**Work to be completed**
Only the number is wanted: how many lines of these entries contain the word "Given"?

**Extracted material**
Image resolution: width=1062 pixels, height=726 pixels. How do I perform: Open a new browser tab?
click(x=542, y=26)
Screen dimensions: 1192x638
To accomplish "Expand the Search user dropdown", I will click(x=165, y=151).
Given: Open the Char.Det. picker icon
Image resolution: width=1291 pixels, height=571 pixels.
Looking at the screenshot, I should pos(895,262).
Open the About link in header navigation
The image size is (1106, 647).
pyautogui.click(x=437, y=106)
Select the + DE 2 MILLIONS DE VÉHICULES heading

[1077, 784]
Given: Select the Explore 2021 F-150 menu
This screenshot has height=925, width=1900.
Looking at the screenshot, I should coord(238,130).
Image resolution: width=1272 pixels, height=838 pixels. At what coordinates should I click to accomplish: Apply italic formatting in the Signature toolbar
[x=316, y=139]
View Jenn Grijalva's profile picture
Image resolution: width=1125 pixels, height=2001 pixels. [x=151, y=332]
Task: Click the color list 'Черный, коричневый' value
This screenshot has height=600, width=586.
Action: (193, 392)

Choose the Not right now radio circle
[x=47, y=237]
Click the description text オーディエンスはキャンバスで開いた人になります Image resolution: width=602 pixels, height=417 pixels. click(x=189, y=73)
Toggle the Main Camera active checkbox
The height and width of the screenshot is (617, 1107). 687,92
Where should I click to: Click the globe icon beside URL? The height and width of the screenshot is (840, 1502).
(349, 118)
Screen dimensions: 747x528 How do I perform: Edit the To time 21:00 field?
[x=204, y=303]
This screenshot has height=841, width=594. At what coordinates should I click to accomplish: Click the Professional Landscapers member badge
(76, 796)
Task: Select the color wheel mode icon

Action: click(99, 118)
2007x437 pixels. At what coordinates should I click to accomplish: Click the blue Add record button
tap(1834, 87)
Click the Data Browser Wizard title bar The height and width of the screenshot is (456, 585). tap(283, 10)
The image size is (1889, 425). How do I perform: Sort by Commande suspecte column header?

**Solution to this problem**
2